• Quoted passage
The fish arrives daily from places such as Boston, Key Largo, Seattle, and Honolulu. Their Oyster Bar has the freshest live oysters from the cold waters of the Pacific Northwest and New England bays. Chef Dominic Iannarelli is a veritable magician who treats his ingredients with the utmost respect – the seafood he prepares is succulent, bursting with flavors, and done to perfection.
His Sea bass meunière is the talk of the town. Splash has more than 450 bottles of wine, ensuring you can find the perfect accompaniment for your meal. One of their two sommeliers will be happy to offer a recommendation. They even offer classes.
303 Locust St, Des Moines, Iowa, Phone: 515-244-5686
RoCA (Restaurant on Court Avenue) is located in the Historic Court Avenue District in downtown Des Moines. It is a charming establishment with exposed brick walls and an eye-catching sculpture made of bottles. You can eat in their lounge, at the bar, or in the main dining room; each has its own distinct atmosphere.

• Directions
Copy the stretch of the restaurant passage that begins with "His Sea bass" and ends with "even offer classes.". The material after this has nothing to do with the restaurant passage.

• Collected data
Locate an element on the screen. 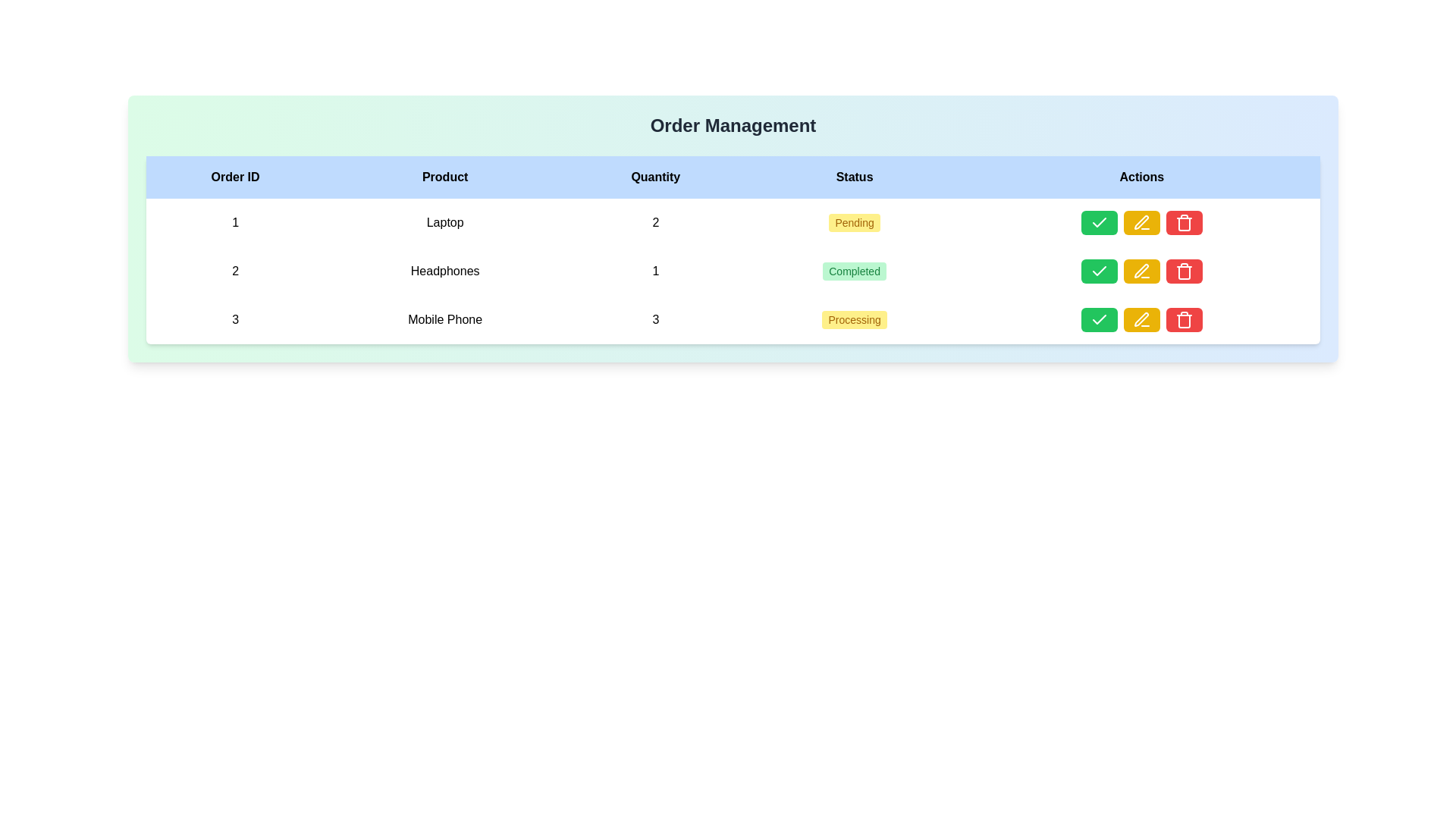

• Answer to the task
His Sea bass meunière is the talk of the town. Splash has more than 450 bottles of wine, ensuring you can find the perfect accompaniment for your meal. One of their two sommeliers will be happy to offer a recommendation. They even offer classes.